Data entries
<<<<

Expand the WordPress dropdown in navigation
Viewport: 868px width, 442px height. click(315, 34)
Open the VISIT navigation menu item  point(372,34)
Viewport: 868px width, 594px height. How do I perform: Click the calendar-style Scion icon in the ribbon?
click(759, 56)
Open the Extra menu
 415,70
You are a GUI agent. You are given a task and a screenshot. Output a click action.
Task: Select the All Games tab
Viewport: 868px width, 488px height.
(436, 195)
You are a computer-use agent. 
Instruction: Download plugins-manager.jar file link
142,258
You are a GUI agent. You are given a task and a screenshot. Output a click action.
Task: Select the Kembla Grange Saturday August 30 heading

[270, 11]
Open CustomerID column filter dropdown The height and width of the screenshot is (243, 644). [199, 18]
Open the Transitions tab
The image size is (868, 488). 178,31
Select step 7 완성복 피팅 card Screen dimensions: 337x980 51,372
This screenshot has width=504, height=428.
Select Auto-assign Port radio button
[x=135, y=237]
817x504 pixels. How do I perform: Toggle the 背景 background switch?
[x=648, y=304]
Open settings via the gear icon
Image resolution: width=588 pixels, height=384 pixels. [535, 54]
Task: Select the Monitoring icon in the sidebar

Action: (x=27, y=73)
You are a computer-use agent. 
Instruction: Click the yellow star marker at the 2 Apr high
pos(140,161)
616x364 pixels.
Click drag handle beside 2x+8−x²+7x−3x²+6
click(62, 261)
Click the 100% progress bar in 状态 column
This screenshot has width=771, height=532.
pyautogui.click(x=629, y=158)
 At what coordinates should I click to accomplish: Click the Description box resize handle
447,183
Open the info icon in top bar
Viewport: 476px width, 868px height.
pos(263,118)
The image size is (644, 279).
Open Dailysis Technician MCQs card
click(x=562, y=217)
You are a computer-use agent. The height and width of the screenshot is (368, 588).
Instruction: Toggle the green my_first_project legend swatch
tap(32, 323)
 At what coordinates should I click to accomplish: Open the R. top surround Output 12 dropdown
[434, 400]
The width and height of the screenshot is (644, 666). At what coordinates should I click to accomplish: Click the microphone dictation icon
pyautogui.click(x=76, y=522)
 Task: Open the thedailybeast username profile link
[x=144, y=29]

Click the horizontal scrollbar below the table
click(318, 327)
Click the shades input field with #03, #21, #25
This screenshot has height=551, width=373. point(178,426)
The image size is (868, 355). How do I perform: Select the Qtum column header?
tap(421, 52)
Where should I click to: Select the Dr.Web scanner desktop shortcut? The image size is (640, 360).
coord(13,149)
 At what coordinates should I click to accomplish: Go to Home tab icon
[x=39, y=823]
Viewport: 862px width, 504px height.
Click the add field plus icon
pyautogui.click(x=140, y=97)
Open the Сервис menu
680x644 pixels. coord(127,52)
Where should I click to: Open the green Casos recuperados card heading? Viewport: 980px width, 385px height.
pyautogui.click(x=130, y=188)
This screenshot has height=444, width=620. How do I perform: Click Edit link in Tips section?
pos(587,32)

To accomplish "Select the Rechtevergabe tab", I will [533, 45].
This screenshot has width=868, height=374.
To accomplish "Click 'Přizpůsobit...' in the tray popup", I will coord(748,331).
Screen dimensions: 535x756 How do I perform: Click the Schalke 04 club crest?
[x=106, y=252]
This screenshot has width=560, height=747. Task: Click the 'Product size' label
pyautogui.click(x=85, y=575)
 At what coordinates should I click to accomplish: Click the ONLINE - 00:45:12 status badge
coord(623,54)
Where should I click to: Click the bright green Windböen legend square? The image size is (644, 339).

>>>>

> _WHAT YOU NEED TO DO_
In the data, count the lines that include the string "will", then give that number and nothing more.

> _OUTPUT_
2